Re: Save data using URL command mangles bit values
Posted: Sat May 21, 2022 9:58 am
by Simon Knight
Yes it works - thanks.
What I find confusing is why or how does using NumtoByte stop the engine from stripping these values ? I can understand that the engine looks at a stream of bytes and checks to see if they are within normal printable ASCII character values meaning that it sees the strange non character values and strips them out. But I don't understand how NumToByte is working. Is it adding a special control byte to tell the engine to pass the values on into the file ? Obviously I have no need to know how it works but it would be good to have some greater understanding.
Simon
Re: Save data using URL command mangles bit values
Posted: Sat May 21, 2022 1:20 pm
by LCMark
So I can't say for sure what was going on in your case as I don't know what your original code was doing (I've tried to reproduce the effect you described and cannot).

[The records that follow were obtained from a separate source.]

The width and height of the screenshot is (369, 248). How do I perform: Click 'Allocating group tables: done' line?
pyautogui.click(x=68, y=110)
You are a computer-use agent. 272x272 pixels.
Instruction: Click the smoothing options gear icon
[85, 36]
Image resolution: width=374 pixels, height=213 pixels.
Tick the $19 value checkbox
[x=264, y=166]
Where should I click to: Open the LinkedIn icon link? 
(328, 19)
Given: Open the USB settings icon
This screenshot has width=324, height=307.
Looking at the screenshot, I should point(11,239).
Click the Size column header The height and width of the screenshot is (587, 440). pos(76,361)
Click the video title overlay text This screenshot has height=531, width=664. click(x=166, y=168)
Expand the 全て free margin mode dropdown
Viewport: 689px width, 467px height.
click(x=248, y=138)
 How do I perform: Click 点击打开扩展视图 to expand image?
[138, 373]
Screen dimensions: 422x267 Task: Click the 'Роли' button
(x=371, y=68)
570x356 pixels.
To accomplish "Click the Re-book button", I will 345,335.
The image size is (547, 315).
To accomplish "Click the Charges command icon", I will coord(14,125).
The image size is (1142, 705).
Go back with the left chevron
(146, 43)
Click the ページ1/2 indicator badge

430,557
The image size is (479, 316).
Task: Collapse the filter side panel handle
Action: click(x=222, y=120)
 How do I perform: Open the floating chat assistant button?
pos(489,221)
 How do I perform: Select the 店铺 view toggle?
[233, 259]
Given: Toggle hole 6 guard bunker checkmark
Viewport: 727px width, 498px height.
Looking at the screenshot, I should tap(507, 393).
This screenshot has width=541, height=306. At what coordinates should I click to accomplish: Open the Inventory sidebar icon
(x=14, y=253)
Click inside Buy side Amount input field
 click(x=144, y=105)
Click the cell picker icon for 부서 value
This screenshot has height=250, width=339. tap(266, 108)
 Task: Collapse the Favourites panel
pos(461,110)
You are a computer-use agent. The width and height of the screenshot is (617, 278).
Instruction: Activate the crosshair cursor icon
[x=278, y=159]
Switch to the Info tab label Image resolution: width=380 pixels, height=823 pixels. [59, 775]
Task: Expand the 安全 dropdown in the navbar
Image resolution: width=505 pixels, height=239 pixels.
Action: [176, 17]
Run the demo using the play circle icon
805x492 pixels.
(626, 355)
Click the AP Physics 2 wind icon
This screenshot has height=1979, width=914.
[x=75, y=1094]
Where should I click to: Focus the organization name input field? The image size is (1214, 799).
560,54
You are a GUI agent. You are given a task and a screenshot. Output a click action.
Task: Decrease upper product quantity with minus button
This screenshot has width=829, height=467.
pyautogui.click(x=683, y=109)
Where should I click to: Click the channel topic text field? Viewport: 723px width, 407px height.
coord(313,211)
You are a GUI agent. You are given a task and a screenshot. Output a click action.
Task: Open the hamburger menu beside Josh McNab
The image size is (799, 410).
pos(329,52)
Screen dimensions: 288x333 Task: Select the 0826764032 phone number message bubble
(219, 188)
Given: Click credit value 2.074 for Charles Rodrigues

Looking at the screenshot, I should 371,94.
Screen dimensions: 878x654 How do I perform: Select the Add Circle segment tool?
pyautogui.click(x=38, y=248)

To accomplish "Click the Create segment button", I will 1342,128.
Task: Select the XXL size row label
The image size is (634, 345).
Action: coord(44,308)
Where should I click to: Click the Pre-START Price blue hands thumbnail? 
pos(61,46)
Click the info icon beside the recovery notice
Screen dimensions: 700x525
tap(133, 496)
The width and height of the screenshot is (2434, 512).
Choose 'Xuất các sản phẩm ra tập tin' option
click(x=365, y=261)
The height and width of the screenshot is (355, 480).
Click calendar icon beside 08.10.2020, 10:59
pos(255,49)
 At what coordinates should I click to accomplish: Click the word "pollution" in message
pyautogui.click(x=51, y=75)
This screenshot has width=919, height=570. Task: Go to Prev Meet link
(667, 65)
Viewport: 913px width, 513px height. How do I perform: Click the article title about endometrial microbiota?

Prior to 7 there was no difference between binary data and text - they could be the same because text was only ever single-byte values interpreted relative to the native text encoding (e.g. MacRoman on macOS and Windows-1252 on Windows). When we moved to 7, text became (from script's point of view) a sequence of characters (relative to Unicode) - so the 1-1 mapping between text and binary data (via the native encoding) no longer existed, however we still needed to keep compatibility with existing code.
Internally the engine has a separate datatype for binary data (data) vs text (string). Byte operations generate data, text operations generate strings, and operations which makes sense on both will convert from data to string unless all operands are data.
Converting from data to string is done via the native text encoding (as it always implicitly was - even though the engine had to do nothing to achieve this prior to 7) - similarly, when you use a string in a context expecting data, the engine will convert to the native text encoding.
So if you have a string and put it into a binfile, the first thing the engine does is convert the string to binary data by mapping each character to the matching character in the native text encoding - if the character cannot be represented there, then it is replaced with ?.
In this case, it looks to me like you actually managed to have U+FFFD as a character in your tXMLhead variable (rather than three characters you expected) - this isn't present in the native encoding so maps to ?.
If you can share your original (not working) code I can probably work out precisely what was going on in your case though.
Re: Save data using URL command mangles bit values
Posted: Sat May 21, 2022 1:53 pm
by Simon Knight
Mark,
Thanks for taking the time to write your response and to offer to look at my stack.
I have created an archive file that includes an image file which means that it is to large to fit in the forum. If all is well it should be available on this link
https://www.dropbox.com/s/pjdi0l9gys162 ... k.zip?dl=0
The handler of interest is in the stack and named "UpdateCreateXMPSidecars"
This reads a custom property of the stack which holds the boiler plate "text" copied from a valid xmp file.
I have disabled all but the button of interest. Pressing the button "Add Filename -tags- to xmp as keywords" will prompt for a folder of images and -tagwords- in the filename to a xmp sidecar file.
I hope that all makes some sense.
Simon
Stack files minus example dng image file.
- Stacks.zip
- main stack is named SideCarSync...
- (24.2 KiB) Downloaded 146 times
Re: Save data using URL command mangles bit values
Posted: Sat May 21, 2022 2:19 pm
by LCMark
So `the XMLHead` custom property of your main stack contains a string which contains U+FFFD (essentially the 'unknown character' unicode character) at the place you were expecting three bytes. So why that is there, rather than what you expected, depends on how you set that custom property.
Its worth pointing out the 3 byte sequence which you were expecting is actually the UTF-8 encoded version of U+FFFD - so an alternative way (and morally correct way!) to do this is just do textEncode as utf-8 before putting into the binfile url.